All these moments would seem completely frustrating in their absurdity had they occurred in some of the other worn-out stylistic templates of New Who but the absurdity is alleviated consistently by the very kid-friendly atmosphere of the whole episode; the plot moves along at a decent clip and the sense of threat from the dinosaurs isn't laboured. Basically the overall silliness compliments the concept, which is an improvement over something like "Asylum of the Daleks" where the plot holes were only enlarged by the episode's enormous confidence in its own profundity and gravitas. Such delusions of grandeur are simply not present here, to this episode's credit. This is compounded when the Doctor, Rory and Brian are captured by a pair of "funny robots" voiced by contemporary British comedy duo David Mitchell and Robert Webb. Essentially we've gone so far full circle that we've come back to the days of 1989's "Survival", Classic Doctor Who's final serial, in which a pair of shopkeepers were played by 80s comedy duo Hale and Pace. It's rather curious considering David Mitchell's earlier critiques of Doctor Who but I guess maybe it's been a slow year with only a new series of Peep Show on the cards or something.
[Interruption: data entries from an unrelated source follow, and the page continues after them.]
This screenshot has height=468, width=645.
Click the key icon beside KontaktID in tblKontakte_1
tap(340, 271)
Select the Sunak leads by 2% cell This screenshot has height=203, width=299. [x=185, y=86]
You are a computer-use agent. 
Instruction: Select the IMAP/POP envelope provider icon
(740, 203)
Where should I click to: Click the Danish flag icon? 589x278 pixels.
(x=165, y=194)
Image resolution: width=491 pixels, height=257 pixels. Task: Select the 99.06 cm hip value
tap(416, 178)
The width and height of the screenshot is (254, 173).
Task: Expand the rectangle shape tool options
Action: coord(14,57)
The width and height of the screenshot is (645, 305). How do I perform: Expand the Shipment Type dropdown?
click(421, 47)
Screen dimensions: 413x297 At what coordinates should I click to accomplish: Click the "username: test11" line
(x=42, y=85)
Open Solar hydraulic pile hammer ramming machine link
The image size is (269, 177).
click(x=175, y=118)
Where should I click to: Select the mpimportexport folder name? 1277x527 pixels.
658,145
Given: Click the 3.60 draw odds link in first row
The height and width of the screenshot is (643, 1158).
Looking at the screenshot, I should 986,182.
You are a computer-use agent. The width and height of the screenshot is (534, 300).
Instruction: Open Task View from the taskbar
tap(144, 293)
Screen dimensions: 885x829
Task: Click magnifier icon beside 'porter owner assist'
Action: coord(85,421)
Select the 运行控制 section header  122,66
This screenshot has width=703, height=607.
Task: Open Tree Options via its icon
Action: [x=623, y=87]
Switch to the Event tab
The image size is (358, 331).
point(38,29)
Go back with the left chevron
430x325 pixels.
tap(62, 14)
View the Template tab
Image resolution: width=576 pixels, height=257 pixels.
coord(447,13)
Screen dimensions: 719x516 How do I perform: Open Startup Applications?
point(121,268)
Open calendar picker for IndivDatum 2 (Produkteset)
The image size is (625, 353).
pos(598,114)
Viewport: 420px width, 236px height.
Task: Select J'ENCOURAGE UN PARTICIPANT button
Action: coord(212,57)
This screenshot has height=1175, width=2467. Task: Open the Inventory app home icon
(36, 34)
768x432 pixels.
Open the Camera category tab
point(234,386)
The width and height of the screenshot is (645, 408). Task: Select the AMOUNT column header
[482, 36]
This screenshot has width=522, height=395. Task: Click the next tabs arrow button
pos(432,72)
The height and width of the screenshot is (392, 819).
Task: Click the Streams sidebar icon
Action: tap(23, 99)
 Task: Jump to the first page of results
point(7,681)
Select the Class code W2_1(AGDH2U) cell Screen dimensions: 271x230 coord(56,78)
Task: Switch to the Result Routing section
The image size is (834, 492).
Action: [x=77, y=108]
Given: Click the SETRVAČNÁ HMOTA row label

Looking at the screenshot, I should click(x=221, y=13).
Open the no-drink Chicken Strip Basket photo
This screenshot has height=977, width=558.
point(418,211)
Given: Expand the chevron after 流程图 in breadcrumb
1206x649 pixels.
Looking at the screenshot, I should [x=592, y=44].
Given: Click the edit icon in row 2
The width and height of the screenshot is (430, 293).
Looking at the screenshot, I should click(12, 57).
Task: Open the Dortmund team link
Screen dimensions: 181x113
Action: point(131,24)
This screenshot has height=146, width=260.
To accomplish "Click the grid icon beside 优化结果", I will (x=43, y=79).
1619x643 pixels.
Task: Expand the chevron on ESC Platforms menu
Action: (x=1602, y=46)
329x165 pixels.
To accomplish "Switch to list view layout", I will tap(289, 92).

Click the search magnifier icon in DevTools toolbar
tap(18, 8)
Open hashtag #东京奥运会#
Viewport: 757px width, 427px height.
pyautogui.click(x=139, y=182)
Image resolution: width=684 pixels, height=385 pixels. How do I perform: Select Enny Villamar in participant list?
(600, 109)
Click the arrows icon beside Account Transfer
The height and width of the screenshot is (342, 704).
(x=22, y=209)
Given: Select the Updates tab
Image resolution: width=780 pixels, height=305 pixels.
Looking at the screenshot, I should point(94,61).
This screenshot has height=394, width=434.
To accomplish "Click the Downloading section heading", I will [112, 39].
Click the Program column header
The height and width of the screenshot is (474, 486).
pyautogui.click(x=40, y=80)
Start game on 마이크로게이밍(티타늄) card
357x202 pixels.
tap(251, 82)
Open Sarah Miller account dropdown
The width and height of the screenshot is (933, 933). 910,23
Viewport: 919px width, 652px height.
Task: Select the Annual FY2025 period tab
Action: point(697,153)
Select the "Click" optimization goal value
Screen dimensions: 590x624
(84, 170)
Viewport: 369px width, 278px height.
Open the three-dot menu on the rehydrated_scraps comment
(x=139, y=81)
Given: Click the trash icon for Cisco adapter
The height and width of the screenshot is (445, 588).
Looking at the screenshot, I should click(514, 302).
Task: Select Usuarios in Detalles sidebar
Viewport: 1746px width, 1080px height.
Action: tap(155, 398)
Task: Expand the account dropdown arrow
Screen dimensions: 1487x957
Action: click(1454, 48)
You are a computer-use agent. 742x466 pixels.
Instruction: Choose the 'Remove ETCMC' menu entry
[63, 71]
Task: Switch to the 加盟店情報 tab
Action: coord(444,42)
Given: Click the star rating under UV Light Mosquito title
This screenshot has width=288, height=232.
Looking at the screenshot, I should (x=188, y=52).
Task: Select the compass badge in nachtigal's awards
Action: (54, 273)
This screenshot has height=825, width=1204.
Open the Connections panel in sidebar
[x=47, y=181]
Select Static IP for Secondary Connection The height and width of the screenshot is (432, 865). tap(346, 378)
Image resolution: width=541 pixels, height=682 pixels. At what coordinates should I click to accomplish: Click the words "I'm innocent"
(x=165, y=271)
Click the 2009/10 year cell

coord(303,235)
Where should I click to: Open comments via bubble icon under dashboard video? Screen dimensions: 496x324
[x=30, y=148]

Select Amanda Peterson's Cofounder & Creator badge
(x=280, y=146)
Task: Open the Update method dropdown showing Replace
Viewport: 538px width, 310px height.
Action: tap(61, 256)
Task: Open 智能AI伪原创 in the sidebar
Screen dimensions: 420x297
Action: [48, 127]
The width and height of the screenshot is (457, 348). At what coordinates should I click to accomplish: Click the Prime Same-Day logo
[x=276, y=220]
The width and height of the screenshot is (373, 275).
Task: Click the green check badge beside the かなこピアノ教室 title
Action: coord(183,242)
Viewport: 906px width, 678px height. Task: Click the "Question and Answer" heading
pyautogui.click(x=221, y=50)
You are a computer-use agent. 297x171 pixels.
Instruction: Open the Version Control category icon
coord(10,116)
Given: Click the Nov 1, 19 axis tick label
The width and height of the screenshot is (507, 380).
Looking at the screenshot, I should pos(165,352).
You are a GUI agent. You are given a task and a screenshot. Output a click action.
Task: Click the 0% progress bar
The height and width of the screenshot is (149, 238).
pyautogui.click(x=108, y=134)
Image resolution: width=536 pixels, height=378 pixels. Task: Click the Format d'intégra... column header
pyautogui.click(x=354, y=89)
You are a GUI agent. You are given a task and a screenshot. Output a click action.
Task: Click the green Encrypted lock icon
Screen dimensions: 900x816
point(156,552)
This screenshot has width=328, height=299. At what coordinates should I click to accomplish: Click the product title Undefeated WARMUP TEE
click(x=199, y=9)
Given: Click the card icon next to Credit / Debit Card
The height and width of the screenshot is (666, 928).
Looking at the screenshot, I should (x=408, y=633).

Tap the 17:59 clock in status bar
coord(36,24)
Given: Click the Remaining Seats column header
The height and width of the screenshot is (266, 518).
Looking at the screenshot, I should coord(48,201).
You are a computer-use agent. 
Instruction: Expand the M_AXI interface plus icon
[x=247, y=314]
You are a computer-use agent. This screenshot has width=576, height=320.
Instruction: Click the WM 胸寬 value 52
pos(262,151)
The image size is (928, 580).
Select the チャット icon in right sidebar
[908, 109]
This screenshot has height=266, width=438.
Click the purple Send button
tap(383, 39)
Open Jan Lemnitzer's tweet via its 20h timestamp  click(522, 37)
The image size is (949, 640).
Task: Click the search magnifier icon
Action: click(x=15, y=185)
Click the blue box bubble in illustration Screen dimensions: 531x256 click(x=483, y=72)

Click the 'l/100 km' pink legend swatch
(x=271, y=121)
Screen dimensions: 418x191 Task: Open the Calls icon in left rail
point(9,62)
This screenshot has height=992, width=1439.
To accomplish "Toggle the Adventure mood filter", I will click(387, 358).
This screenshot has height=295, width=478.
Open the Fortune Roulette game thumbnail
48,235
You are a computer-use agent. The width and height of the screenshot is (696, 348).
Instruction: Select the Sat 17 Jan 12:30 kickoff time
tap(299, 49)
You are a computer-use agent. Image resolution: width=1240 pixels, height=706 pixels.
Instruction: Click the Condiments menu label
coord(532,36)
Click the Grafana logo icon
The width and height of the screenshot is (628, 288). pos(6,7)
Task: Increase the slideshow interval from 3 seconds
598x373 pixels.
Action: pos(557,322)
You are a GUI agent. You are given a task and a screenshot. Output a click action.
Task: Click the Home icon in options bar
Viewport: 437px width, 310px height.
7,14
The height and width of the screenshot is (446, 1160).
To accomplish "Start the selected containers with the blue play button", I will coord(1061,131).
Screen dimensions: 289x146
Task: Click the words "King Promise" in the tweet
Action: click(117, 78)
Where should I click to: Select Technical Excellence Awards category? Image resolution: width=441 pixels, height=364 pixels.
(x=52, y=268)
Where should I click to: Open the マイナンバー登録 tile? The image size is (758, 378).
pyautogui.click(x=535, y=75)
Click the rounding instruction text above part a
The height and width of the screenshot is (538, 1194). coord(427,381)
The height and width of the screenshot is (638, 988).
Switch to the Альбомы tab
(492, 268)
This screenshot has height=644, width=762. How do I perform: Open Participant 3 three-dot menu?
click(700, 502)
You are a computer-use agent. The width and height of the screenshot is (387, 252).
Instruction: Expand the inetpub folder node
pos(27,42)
I'll let this one speak for itself.
So we return to Team Arbitrary Plot Exposition as Amy is now super competent with alien technology. Well actually, it's Silurian technology; the appearance of a New Who Silurian, played as ever by Richard Hope, is revealed with a series of ominous chords. This I don't really understand; at least some of the Nu-Silurians have been twice now depicted as friends and allies of the Doctor. Regardless, this is a good explanation for why dinosaurs are present; Silurians brought them along during a migration from prehistoric Earth. This was something which I think could have used a little more development; we know that traditionally the Silurians went underground to hide from cataclysmic events. Why was this group in space? It could have been tied, through a little plot re-working, to the idea from the end of "Cold Blood" that the Silurians would emerge from hibernation some time in the thirty-first century but sadly this opportunity was missed, and I guess it wouldn't necessarily explain the dinosaurs. Speaking of dinosaurs, returning to Team Wandering Around, Brian Williams is approached by a triceratops which starts sniffing his trousers. What could it possibly have to inspect there? "Only my balls," Brian Williams comments stoically. Really, Chibnall? We get a lot of innuendos like this about "powerful weapons" and so on which really are an odd contrast to the otherwise child-friendly tone. I guess it's just a traditional "something for the parents to chortle about" element; presumably it'd be over most kids' heads. Having distracted Mr Triceratops the "funny robots" bring the Doctor to a piratical spaceship which Amy has discovered to be lurking at the heart of the Silurian vessel. This is really where the CGI in this episode unfortunately hits rock bottom because the pirate spaceship looks very fake, like something from an early 2000s video game cutscene. Could have been done more realistically with a model!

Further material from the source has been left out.